Pharmacokinetic Studies

Azelaic acid has been administered to humans orally, by intravenous, intra-arterial and intralymphatic infusion ( 15% solution of the disodium salt) and topically (usually as 20% azelaic acid cream). In healthy volunteers, plasma azelaic acid concentrations peaked at 6 to 75 mg/L 2 hours after a single oral dose of 0.5 to 5g. Plateau plasma azelaic acid concentrations in excess of 940 mg/L (consistent with those showing antiproliferative effects in vitro) have been achieved with continuous intravenous/intra-arterial infusion. Percutaneous absorption of azelaic acid is governed by the formulation employed, varying from 3% (ointment or emulsion base) to 8% (gel) of the administered dose. In humans, azelaic acid is partially metabolised by mitochondrial β-oxidation to acetyl CoA and malonyl CoA; unchanged drug is excreted exclusively in the urine.

Therapeutic Efficacy

Under controlled conditions, twice daily topical application of 20% azelaic acid cream was markedly more effective than that of its vehicle in reducing numbers of comedones, papules and pustules in patients with mild-to-moderate acne. On completion of 3 months’ therapy, a significantly higher proportion of patients with papulopustular acne had achieved a good-to-excellent clinical response with azelaic acid (64%) than with vehicle (36%). Over 5- or 6-month treatment periods, topical 20% azelaic acid cream, applied twice daily, was of comparable efficacy to topical 0.05% tretinoin cream, topical 5% benzoyl peroxide gel, topical 2% erythromycin cream, and oral tetracycline 0.5 to 1.0 g/day in comedonal and mild-to-moderately severe inflammatory acne, producing a good-to-excellent clinical response in 65 to 80% of patients with mild-to-moderate acne and in approximately 60% of those with moderate-to-severe acne. However, topical 20% azelaic acid, administered twice daily over a 6-month period, was significantly less effective than oral isotretinoin 0.5 to 1.0 mg/kg/day in conglobate acne. Differences in the time course of the responses to azelaic acid and the various anti-acne agents included a slightly more rapid initial improvement in papulopustular acne with benzoyl peroxide.

Preliminary findings indicate that topical 20% azelaic acid cream, administered twice daily over a 6-month treatment period, is of comparable efficacy to topical 4% hydroquinone cream, and significantly superior to 2% hydroquinone cream, in reducing pigmentation and lesion size in melasma (good-to-excellent clinical response in 73 vs 19% of patients receiving azelaic acid and 2% hydroquinone, respectively).

The clinical response to topical 15 or 20% azelaic acid cream, applied twice daily for periods of 3 to 12 months, in lentigo maligna was characterised by a progressive reduction in pigmentation, flattening of indurated lesion surfaces and apparent lesion shrinkage. Although response rates showed large interstudy variation (ranging from 13 to 100%), clinical remission, once achieved, was sustained.

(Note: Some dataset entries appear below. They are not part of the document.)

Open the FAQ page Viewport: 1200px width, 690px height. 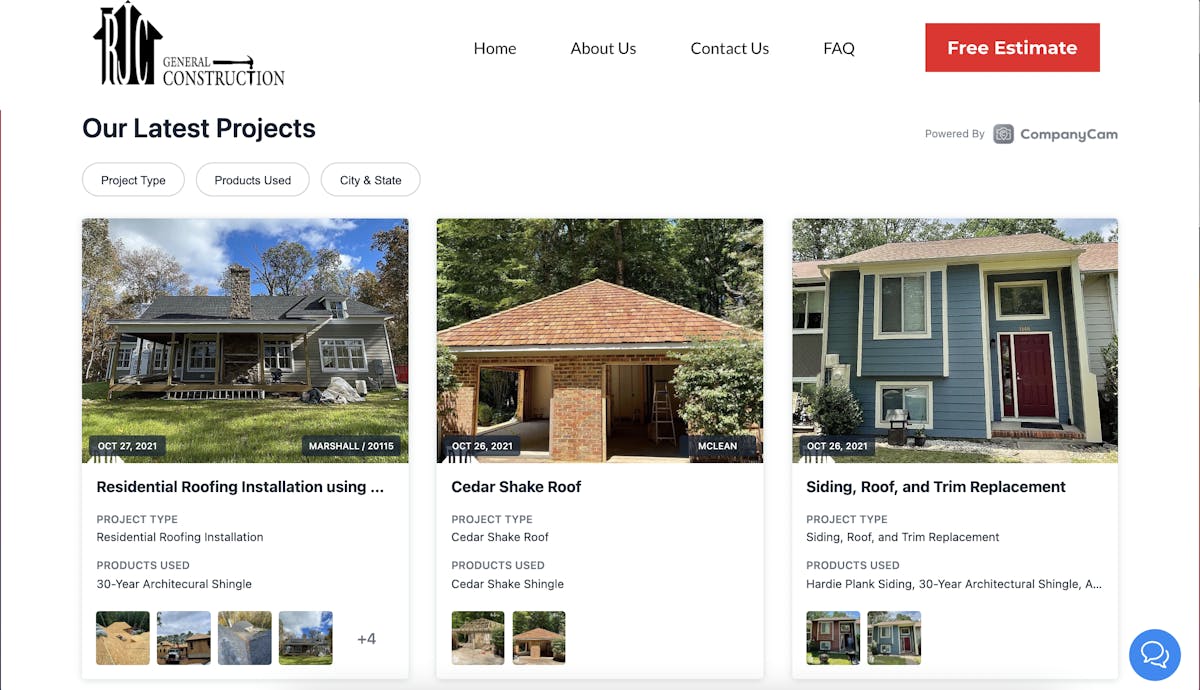coord(839,48)
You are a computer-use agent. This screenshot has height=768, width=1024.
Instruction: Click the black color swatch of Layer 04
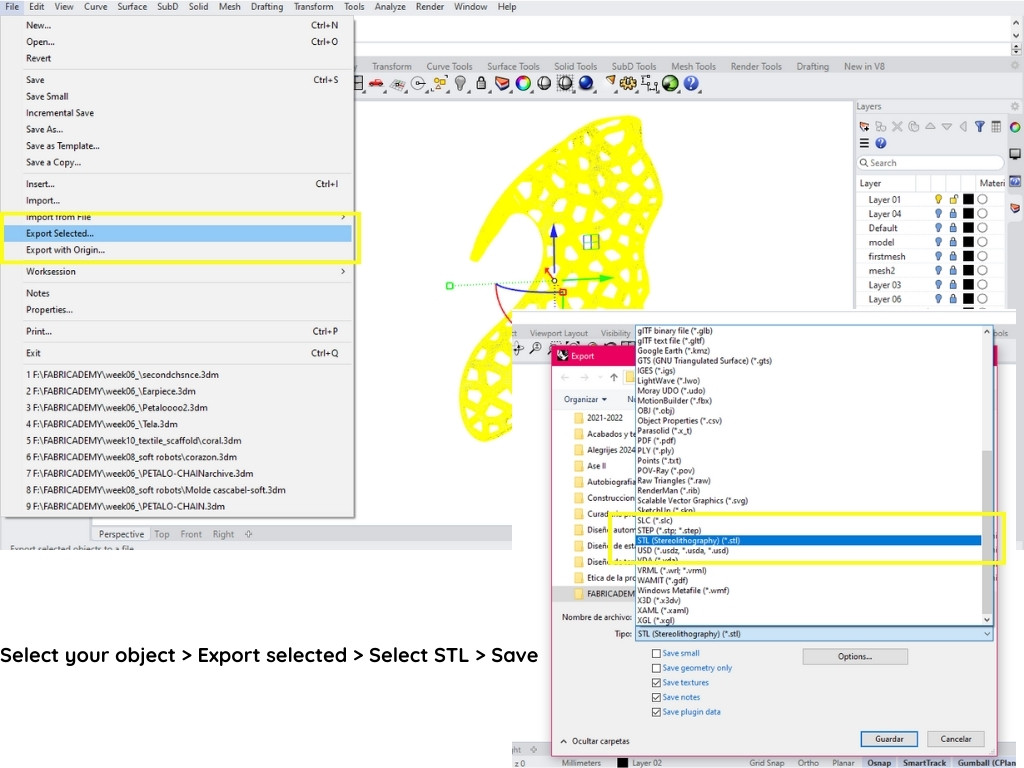[x=968, y=214]

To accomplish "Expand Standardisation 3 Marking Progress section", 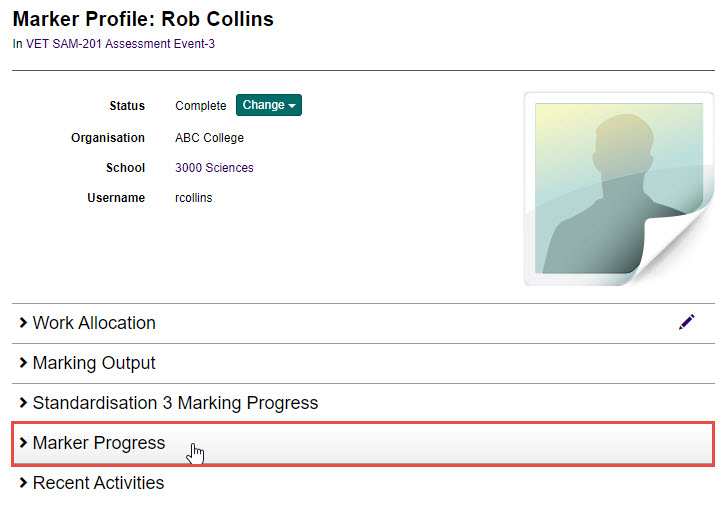I will [x=175, y=403].
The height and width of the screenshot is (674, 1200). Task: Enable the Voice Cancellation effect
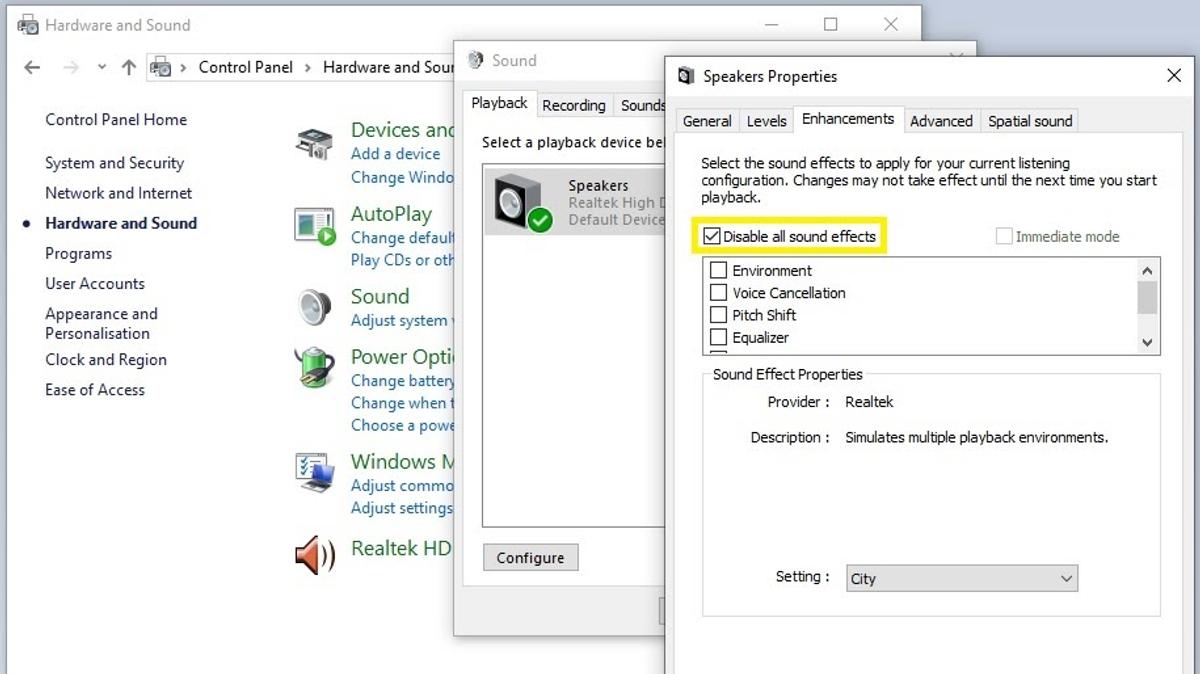pyautogui.click(x=717, y=293)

This inconsistency of response to azelaic acid would, nevertheless, suggest that its use should be confined to those cases of lentigo maligna in which surgery is contraindicated. Similarly, while preliminary findings indicate that combined topical (20% cream) and oral (10 to 15 g/day) azelaic acid therapy may arrest lesion progression in patients with cutaneous malignant melanoma, surgical excision must remain the accepted mode of treatment for this condition. Other possible indications for azelaic acid include treatment of physical and phototoxic hyperpigmentation.

Adverse Effects

Azelaic acid, at oral doses of up to 4000 mg/kg, has shown no evident toxicity, teratogenicity or mutagenicity in animal studies, and during oral (≤ 20 g/day) or topical (20% cream) administration to humans has demonstrated no systemic adverse effects. Local cutaneous irritation, marked by erythema, pruritus, scaling and a burning sensation, occurs in 5 to 10% of patients (an incidence comparable to that seen with its cream base), and is mild and transient, generally subsiding after 2 to 4 weeks of treatment. In terms of local cutaneous effects, topical azelaic acid is well tolerated in comparison with standard topical anti-acne agents and, in addition, is free of the specific systemic effects variously associated with oral anti-acne agents: antibiotic resistance (tetracycline), mucocutaneous effects and teratogenicity (isotretinoin), potential endocrine imbalance (cyproterone acetate). The incidences of local cutaneous irritation associated with the use of topical 20% azelaic acid and 2 to 4% hydroquinone creams appear comparable.

Dosage and Administration

The topical route of administration is the only one currently available for azelaic acid. A 20% azelaic acid cream applied twice daily is most frequently employed.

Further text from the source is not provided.